EXERCISE DETAILS: Return all lines from the listing below in which "Open" appears.

DATASET EXTRACT:
****************
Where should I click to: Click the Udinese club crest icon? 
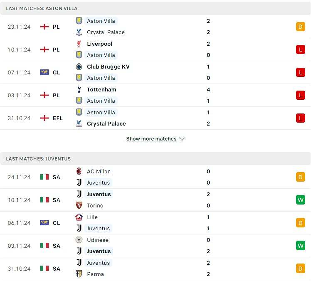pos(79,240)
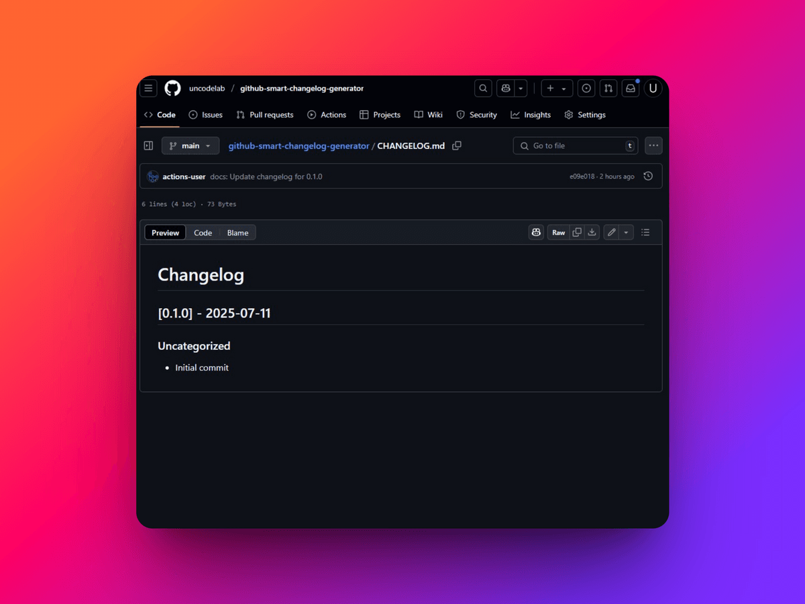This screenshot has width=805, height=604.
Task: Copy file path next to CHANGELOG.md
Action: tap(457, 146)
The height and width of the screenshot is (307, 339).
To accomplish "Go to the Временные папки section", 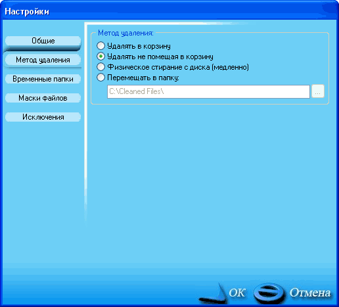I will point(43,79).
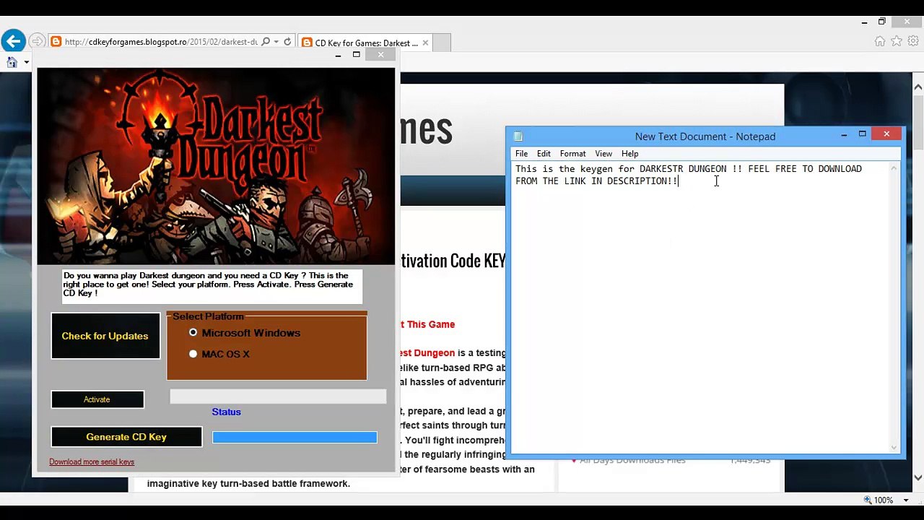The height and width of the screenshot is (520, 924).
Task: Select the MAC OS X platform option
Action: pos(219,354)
****************
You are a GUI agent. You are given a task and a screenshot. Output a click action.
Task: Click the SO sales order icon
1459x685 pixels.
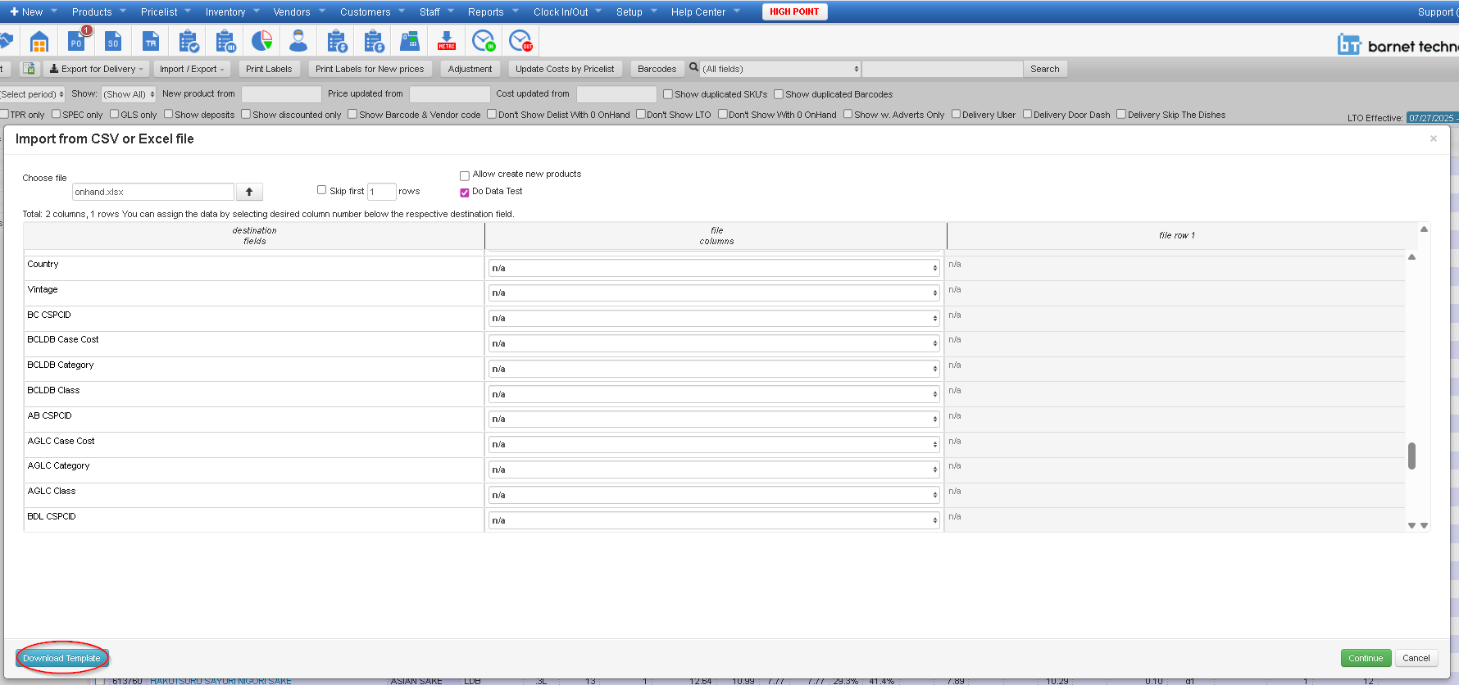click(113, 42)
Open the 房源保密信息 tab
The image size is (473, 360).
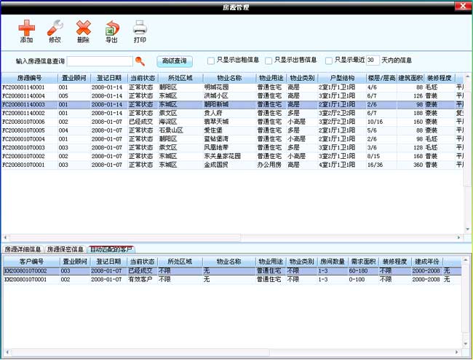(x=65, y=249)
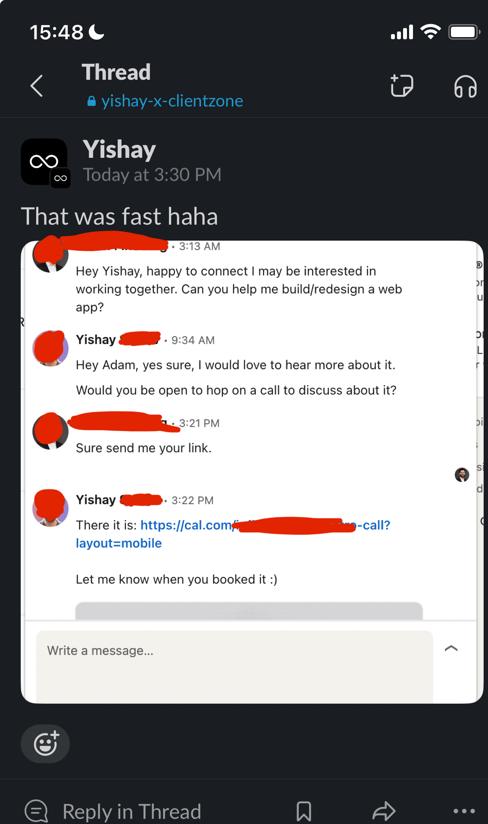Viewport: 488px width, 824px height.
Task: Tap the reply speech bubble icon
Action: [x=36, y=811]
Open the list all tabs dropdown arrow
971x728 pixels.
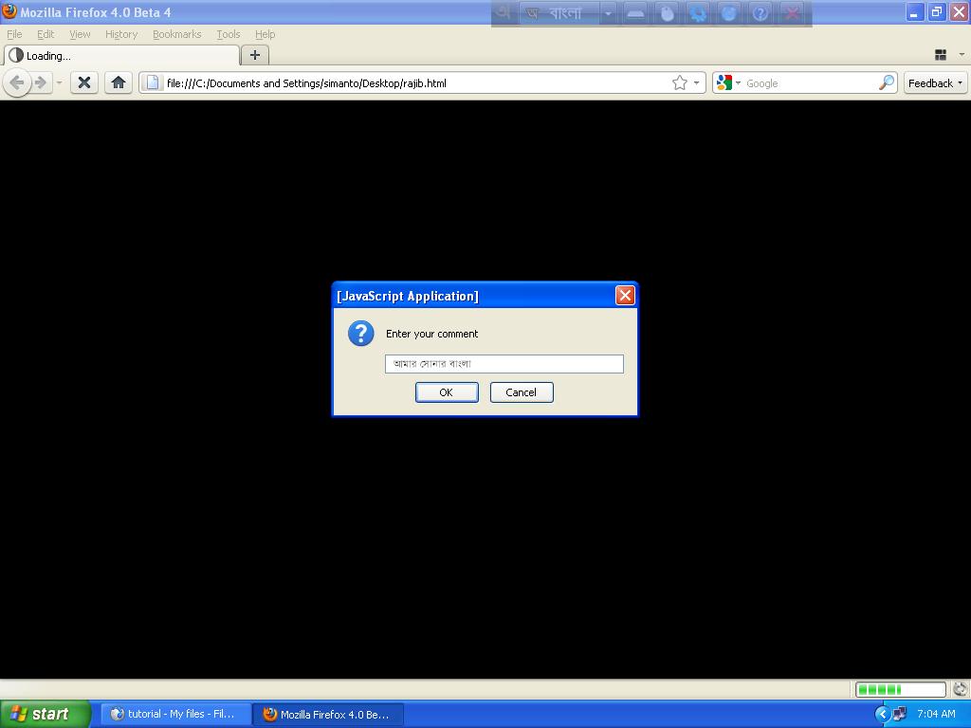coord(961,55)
****************
ANSWER TO THIS PROBLEM:
Open the 房源保密信息 tab
Open the list all tabs dropdown arrow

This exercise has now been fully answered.